- _Your assignment_: From top to bottom, each entry below must be reproduced exactly.

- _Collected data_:

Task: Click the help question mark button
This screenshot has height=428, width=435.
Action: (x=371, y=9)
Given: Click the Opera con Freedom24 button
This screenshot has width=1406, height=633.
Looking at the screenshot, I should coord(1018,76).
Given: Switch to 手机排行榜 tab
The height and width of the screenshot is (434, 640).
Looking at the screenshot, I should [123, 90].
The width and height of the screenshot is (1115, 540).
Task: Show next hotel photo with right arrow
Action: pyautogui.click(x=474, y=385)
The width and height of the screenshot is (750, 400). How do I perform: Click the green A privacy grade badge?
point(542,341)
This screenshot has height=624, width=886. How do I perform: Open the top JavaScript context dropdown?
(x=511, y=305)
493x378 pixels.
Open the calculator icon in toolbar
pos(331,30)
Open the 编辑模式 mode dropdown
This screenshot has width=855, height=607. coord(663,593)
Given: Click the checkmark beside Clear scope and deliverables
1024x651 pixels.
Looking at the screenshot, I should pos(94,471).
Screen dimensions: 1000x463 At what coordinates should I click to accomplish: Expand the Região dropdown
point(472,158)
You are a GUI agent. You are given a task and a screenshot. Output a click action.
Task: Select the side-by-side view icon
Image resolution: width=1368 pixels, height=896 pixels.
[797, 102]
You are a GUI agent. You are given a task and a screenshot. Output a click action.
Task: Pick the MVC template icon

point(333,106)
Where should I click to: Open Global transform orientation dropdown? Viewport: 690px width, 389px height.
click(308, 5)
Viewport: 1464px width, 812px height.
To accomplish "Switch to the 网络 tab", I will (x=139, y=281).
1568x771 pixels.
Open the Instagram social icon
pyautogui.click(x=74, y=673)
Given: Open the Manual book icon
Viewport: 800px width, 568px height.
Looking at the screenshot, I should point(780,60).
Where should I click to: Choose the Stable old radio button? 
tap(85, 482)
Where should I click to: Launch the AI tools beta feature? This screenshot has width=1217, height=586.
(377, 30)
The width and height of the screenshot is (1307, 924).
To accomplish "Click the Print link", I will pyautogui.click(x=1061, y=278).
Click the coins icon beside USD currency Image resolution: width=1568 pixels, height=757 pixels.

- _Response to this task_:
Task: Click the help question mark button
This screenshot has height=428, width=435.
Action: (x=371, y=9)
Given: Click the Opera con Freedom24 button
This screenshot has width=1406, height=633.
Looking at the screenshot, I should coord(1018,76).
Given: Switch to 手机排行榜 tab
The height and width of the screenshot is (434, 640).
Looking at the screenshot, I should [123, 90].
The width and height of the screenshot is (1115, 540).
Task: Show next hotel photo with right arrow
Action: pyautogui.click(x=474, y=385)
The width and height of the screenshot is (750, 400). How do I perform: Click the green A privacy grade badge?
point(542,341)
This screenshot has height=624, width=886. How do I perform: Open the top JavaScript context dropdown?
(x=511, y=305)
493x378 pixels.
Open the calculator icon in toolbar
pos(331,30)
Open the 编辑模式 mode dropdown
This screenshot has width=855, height=607. coord(663,593)
Given: Click the checkmark beside Clear scope and deliverables
1024x651 pixels.
Looking at the screenshot, I should pos(94,471).
Screen dimensions: 1000x463 At what coordinates should I click to accomplish: Expand the Região dropdown
point(472,158)
You are a GUI agent. You are given a task and a screenshot. Output a click action.
Task: Select the side-by-side view icon
Image resolution: width=1368 pixels, height=896 pixels.
[797, 102]
You are a GUI agent. You are given a task and a screenshot. Output a click action.
Task: Pick the MVC template icon

point(333,106)
Where should I click to: Open Global transform orientation dropdown? Viewport: 690px width, 389px height.
click(308, 5)
Viewport: 1464px width, 812px height.
To accomplish "Switch to the 网络 tab", I will (x=139, y=281).
1568x771 pixels.
Open the Instagram social icon
pyautogui.click(x=74, y=673)
Given: Open the Manual book icon
Viewport: 800px width, 568px height.
Looking at the screenshot, I should point(780,60).
Where should I click to: Choose the Stable old radio button? 
tap(85, 482)
Where should I click to: Launch the AI tools beta feature? This screenshot has width=1217, height=586.
(377, 30)
The width and height of the screenshot is (1307, 924).
To accomplish "Click the Print link", I will pyautogui.click(x=1061, y=278).
Click the coins icon beside USD currency Image resolution: width=1568 pixels, height=757 pixels.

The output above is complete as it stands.